Maybe I’m painting this as a little extreme because actually I have known people from some of these extremely family-oriented cultures who have figured out how to break away from their family. And I think from what I’ve seen, it’s actually harder. It takes probably more resilience, more strength, more skill, more of a fighting independent spirit. I think yes, it probably is easier in my culture. In fact, I’m pretty confident that it is easier. But I want to say this: it’s still hard to not be family-oriented. Really, what I mean is parent-oriented in my culture and every culture in the world.

And so to conclude this, just thinking forward, using a little creative visualization as it were, I picture a world that wasn’t so family-oriented in terms of being about honoring one’s parents and honoring the screwed-up sides of one part one’s parents. The kind of family-oriented society I would respect someday would be a family-oriented society of parents who were deeply emotionally healthy, who had resolved their own childhood traumas, who had figured out how to long since meet and heal their own unresolved childhood needs, such that they’re not playing it out from the power position of being parents in the family system of which they are now in charge.
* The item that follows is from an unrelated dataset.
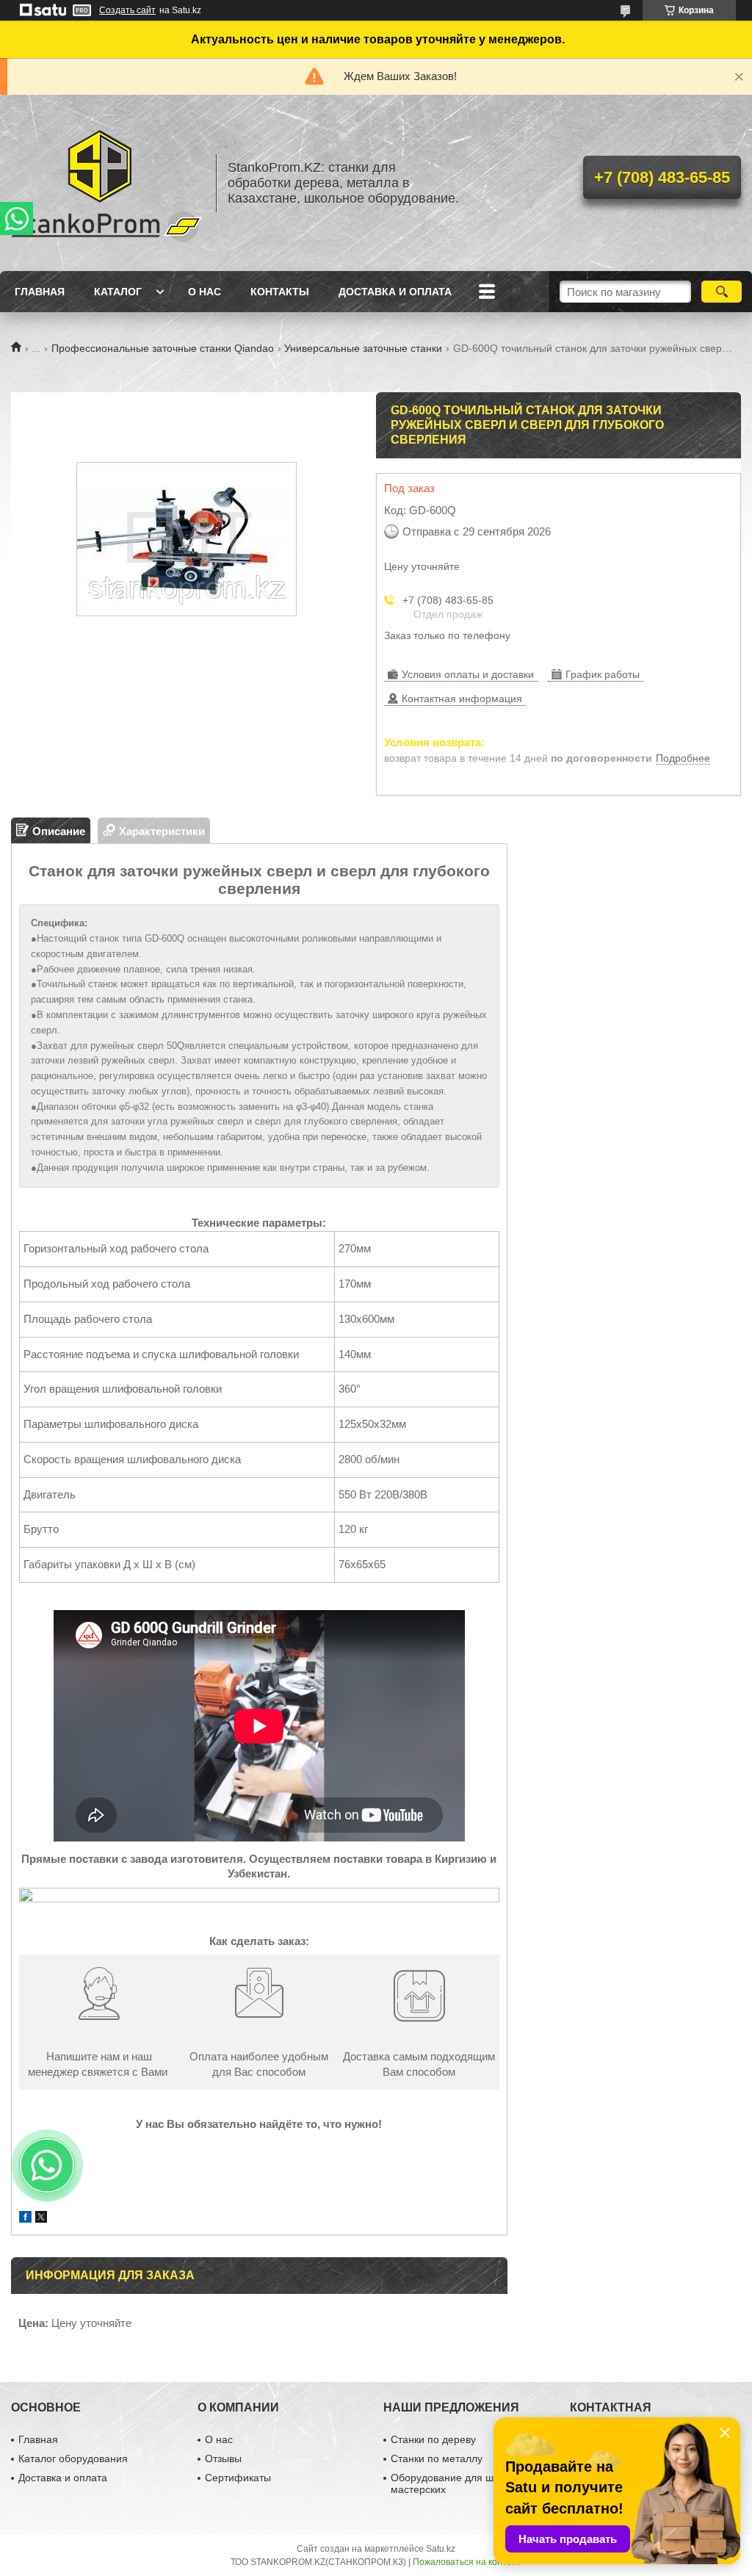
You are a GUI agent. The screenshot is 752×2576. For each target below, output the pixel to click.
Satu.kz (440, 2549)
So if I were ever to like a family-oriented culture, it would be a family-oriented culture that had families with parents who were healthy. Parents who were able to fully meet the age-appropriate needs of their children, such that their children were able to grow up and break away and become independent emotionally as part of a healthy and respected process, completely on their own and independently, and with the full respect of their parents, of their greater family system, and of their society.